New Zealand Dollar – Weaker Economy Limits Gains

During December, the kiwi reached levels last seen in 2011, but was unable to sustain them. NZD/JPY is the currency pair of the year. On one hand, a relatively hawkish statement by the RBNZ pushed the pair higher, but a weak GDP figure and a big current account deficit kept the pair from rising.

During January, the important figures to watch are the release of CPI in the middle of the month and the rate decision at the end of the month.

* This article is part of the January 2013 monthly forex report. You can download the full report by joining the newsletter in the form below.

New Zealand enjoys a non-zero interest rate of 2.5%, and it seems unlikely that the RBNZ will lower this rate anytime soon. The recent statement did express some dissatisfaction by the value of NZD but had a generally positive outlook for the local and global economies.

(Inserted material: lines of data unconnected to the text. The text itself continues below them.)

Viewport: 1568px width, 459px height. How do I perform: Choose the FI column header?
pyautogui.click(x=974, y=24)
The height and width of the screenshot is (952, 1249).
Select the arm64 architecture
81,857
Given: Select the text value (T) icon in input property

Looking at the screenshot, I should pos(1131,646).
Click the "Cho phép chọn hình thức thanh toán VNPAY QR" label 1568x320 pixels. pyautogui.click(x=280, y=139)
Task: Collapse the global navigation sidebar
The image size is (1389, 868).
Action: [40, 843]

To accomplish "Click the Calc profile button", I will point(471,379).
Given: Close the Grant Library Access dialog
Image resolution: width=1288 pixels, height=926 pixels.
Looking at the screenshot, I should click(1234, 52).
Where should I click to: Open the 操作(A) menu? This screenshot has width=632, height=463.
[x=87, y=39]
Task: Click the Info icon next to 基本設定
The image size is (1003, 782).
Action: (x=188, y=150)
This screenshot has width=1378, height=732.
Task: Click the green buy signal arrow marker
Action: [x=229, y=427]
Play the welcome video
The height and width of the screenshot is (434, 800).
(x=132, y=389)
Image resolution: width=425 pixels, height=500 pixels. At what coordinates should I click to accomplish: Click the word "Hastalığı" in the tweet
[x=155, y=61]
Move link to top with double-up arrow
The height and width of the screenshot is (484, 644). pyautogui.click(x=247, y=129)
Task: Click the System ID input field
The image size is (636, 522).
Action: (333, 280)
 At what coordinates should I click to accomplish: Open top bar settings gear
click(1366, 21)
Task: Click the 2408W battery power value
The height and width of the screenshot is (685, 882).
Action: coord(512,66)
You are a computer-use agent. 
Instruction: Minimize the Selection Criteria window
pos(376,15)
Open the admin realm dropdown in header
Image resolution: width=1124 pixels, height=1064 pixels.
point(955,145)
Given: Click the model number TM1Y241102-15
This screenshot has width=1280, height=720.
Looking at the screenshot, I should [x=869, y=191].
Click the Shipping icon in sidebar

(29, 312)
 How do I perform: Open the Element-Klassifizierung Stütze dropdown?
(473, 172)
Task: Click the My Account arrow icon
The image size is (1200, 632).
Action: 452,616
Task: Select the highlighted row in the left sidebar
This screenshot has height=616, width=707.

In addition, New Zealand enjoyed the announcement about QE4 in the US: more USD that flows into risk currencies and commodities is certainly positive for the kiwi. And even if “QE Infinity” is not really going to infinity and perhaps not even up to 2014, this will likely continue boosting NZD, even as the US economy improves.

The economy probably improved in Q4, as Q3 was weak: the economy grew by only 0.2%, half the early expectations. In addition, Q2 growth was revised to the downside.

CPI is of high importance now as it will impact the next rate decision: CPI is released only once per quarter in New Zealand. Any uptick in inflation will make the tone more hawkish.